#### [Requirements]
a) In the tutorial on location recommender systems, what two kinds of files are read in for the analysis?
b) Carry on writing the tutorial on location recommender systems, starting right after its last line of code.

--- BEGIN Page excerpt ---

**Getting Location Recommender Systems**

Recommendation systems are primarily used to predict the preference or rating of a user for an item. They are widely used in many commercial applications, including product and service recommendations, as well as content and friendship recommendations in social media. However, recommendation systems are not only used for products on Amazon or movies on Netflix but also locations. Location-based recommenders incorporate the location of users to provide relevant and precise recommendations. These can be a point of interest recommendations, such as restaurants, events in nearby locations, or posts and local trends in social media. In this chapter, we will cover different recommender systems, including collaborative filtering methods and location-based recommendation methods. We will take an example of a restaurant recommender system application in this chapter, using a restaurant and consumer dataset from UCI, Machine Learning Repository.

The topics covered in this chapter include the following:

- Exploratory data analysis
- Collaborative filtering recommenders
- Location-based recommendation systems

**Exploratory data analysis**

Let's start reading the data. We will be using two files: one CSV with ratings and another GeoJSON file with restaurants and their locations. Let's first read the ratings of the CSV file.

**Rating data**

This file contains the final rating of restaurants. It has userID and placeID, which we can merge with the GeoJSON datasets of restaurants and rating columns. Let's read the data in pandas and look at the first five rows:

In [None]:
ratings = pd.read_csv('RCdata/rating_final.csv')
ratings.head()

User ratings

We have 1,161 rating rows and if we look at the first five rows of the rating column, the first three rows under the rating column have a 2 point rating, while the last two rows have a 1 point rating. Let's get the mean of the rating column by using the pandas .mean() function:

In [None]:
print(ratings['rating'].mean())

--- END Page excerpt ---
--- BEGIN Information provided ---

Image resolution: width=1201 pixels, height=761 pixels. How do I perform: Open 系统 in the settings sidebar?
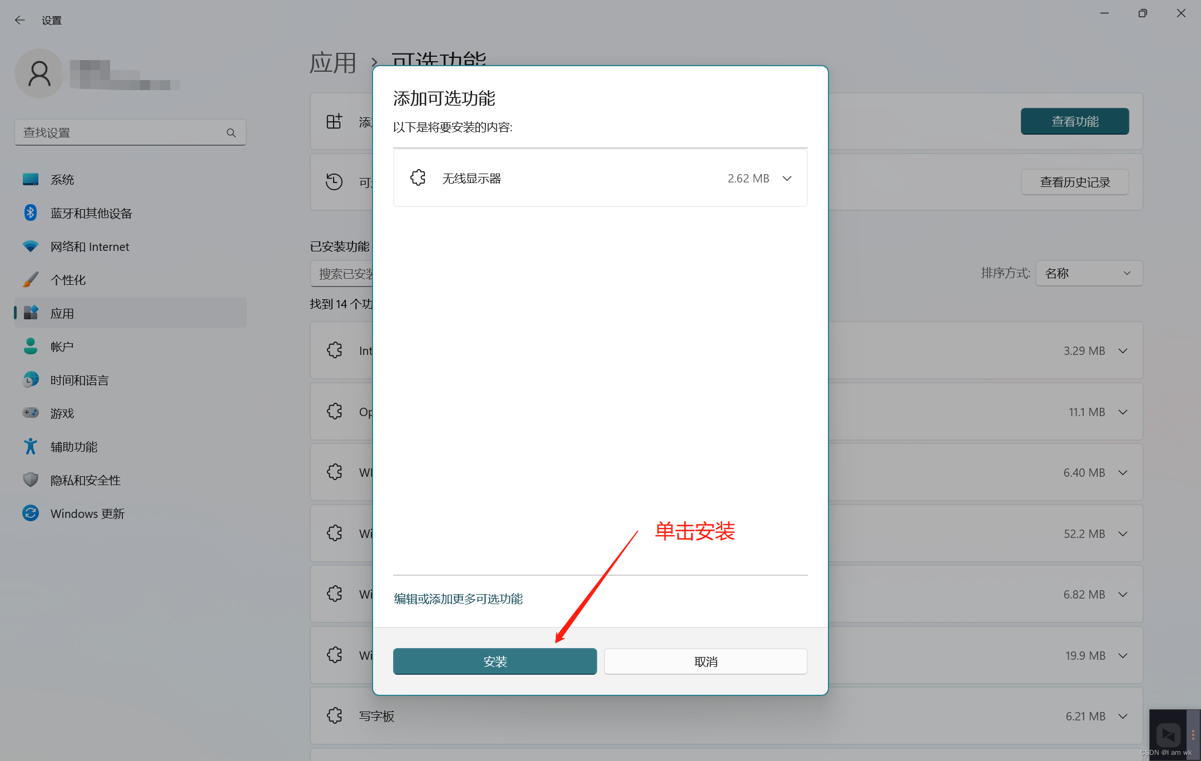pos(62,180)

--- END Information provided ---

#### [Results for each task]
a) A CSV file with ratings and a GeoJSON file with restaurants and their locations.

b)
The output the preceding code shows that the average rating of the entire rating dataset is 1.20. Let's print out how many unique userID we have, as well as unique placeID

In [None]:
print("There are {} unique userID in the dataset".format(ratings['userID'].nunique()))
print("There are {} unique placeID in the dataset".format(ratings['placeID'].nunique()))

The output of the preceding code prints out the following and we can see that we have 138 unique userID and 130 unique placeID

We can also go further and look at countplot to get the distribution of the ratings. We will use seaborn for our data visualization in this chapter



In [None]:
fig, ax = plt.subplots(figsize=(12,10))
sns.countplot(ratings['rating'], ax=ax)
plt.show()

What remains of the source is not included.